Extract all of the rows below and copy every line of them without any change.

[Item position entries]
========
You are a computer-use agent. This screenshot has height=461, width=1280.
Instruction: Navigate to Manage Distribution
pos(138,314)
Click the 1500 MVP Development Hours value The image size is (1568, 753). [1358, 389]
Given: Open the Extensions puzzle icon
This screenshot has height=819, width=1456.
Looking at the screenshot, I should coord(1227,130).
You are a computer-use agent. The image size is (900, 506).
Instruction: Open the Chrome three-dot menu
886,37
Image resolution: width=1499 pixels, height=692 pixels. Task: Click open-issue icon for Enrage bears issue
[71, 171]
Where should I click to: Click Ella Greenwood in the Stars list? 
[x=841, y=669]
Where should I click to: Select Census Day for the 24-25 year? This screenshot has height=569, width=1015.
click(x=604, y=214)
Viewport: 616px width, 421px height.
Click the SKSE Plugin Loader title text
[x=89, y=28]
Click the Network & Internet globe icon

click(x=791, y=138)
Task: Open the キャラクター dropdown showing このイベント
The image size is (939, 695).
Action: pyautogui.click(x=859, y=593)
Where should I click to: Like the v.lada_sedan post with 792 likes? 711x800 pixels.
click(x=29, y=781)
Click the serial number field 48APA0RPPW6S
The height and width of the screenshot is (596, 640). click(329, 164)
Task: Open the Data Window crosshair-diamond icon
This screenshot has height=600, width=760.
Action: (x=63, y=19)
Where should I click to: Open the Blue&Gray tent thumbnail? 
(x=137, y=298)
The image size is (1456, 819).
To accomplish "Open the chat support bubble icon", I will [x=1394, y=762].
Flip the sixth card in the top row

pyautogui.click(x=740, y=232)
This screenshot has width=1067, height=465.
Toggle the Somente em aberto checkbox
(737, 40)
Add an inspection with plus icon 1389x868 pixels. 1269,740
========
Solution below |
You are a computer-use agent. This screenshot has height=461, width=1280.
Instruction: Navigate to Manage Distribution
pos(138,314)
Click the 1500 MVP Development Hours value The image size is (1568, 753). [1358, 389]
Given: Open the Extensions puzzle icon
This screenshot has height=819, width=1456.
Looking at the screenshot, I should coord(1227,130).
You are a computer-use agent. The image size is (900, 506).
Instruction: Open the Chrome three-dot menu
886,37
Image resolution: width=1499 pixels, height=692 pixels. Task: Click open-issue icon for Enrage bears issue
[71, 171]
Where should I click to: Click Ella Greenwood in the Stars list? 
[x=841, y=669]
Where should I click to: Select Census Day for the 24-25 year? This screenshot has height=569, width=1015.
click(x=604, y=214)
Viewport: 616px width, 421px height.
Click the SKSE Plugin Loader title text
[x=89, y=28]
Click the Network & Internet globe icon

click(x=791, y=138)
Task: Open the キャラクター dropdown showing このイベント
The image size is (939, 695).
Action: pyautogui.click(x=859, y=593)
Where should I click to: Like the v.lada_sedan post with 792 likes? 711x800 pixels.
click(x=29, y=781)
Click the serial number field 48APA0RPPW6S
The height and width of the screenshot is (596, 640). click(329, 164)
Task: Open the Data Window crosshair-diamond icon
This screenshot has height=600, width=760.
Action: (x=63, y=19)
Where should I click to: Open the Blue&Gray tent thumbnail? 
(x=137, y=298)
The image size is (1456, 819).
To accomplish "Open the chat support bubble icon", I will [x=1394, y=762].
Flip the sixth card in the top row

pyautogui.click(x=740, y=232)
This screenshot has width=1067, height=465.
Toggle the Somente em aberto checkbox
(737, 40)
Add an inspection with plus icon 1389x868 pixels. 1269,740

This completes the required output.